Hello All,
I wonder anyone can hep me out about this.
I want to implement a parent kernel to calculate one metric from one time series (around 2000 time points) and a child kernel to replace the for loop (0-1998, each iteration has another sub-loop (from i+1 to 2000)). Each iteration will increase the number of appearance if curtain condition meets. My pseudo code is
device numcount(float *dat, int loc, int rows, int len, int *count)
{
if(threadIdx.x>rows-1) return;
int start=threadIdx.x;
// take the threadIdx.x -th row from the
int j;
for(j=start+1; j<len; j++)
{
if…
(*count)++;
}
} global kernel(float *data, int loc, int rows, int len){
My question is how to avoid conflicts of increasing the same global variable count?

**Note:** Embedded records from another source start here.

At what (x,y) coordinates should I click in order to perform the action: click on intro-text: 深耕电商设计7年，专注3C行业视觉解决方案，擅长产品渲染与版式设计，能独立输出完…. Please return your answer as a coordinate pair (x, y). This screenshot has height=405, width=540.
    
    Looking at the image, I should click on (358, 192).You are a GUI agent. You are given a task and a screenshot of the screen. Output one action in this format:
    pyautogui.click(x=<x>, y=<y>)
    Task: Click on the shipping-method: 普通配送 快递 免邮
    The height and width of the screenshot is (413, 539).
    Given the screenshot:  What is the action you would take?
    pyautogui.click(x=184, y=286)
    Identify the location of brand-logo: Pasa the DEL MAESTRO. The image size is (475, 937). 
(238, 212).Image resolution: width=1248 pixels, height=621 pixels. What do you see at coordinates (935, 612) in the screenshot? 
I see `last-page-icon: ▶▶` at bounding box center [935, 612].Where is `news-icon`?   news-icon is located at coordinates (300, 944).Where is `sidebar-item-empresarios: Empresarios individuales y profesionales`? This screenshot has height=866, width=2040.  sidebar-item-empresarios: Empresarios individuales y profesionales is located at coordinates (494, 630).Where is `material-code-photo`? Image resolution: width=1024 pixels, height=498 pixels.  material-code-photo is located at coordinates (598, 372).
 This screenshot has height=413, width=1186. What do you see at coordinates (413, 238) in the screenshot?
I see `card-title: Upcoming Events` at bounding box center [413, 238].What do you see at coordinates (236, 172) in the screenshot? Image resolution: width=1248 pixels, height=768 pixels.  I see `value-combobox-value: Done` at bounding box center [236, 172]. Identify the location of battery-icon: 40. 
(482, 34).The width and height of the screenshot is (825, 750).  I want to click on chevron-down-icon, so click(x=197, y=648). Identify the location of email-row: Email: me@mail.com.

In openmp, this can be done using reduction, but how to implement a similar process in CUDA?
Here is my simplified child kernel. fsum is a float array allocated using cudaMalloc, vm is an integer array allocated with cudaMalloc too.
__global__ void vecmatch_row(float *fsum, int *vm)
{
int idx= threadIdx.x;
if ...
{
atomicAdd( &(fsum + idx) , 1.5); // just for testing
atomicAdd( &(vm+idx), 1);
}
} // end of the j loop
}
the code can run but nothing was added to the memory space. If I changed
atomicAdd( &(fsum + idx) , 1.5);
to be
atomicAdd( (fsum + idx) , 1.5);
I got an cuda error: invalid configuration argument.
Any further advice?
Thanks
I still couldn’t get the number updated. fsum is defined inside the main function and allocated using cudaMalloc, do I need to define it as a global value outside of the main function?
Could I do it like this way?
No, that won’t work. cudaMalloc cannot allocate a pointer that is located in device memory
I think you probably have other errors in your code, and you are fixated on the idea that this is not working, when in fact something else in your code is not working.
I encourage you to use proper CUDA error checking, run your code with cuda-memcheck, and use a methodical debug approach that tackles the problems the tools are telling you, rather than jumping to the conclusion that somehow the atomic update is not working.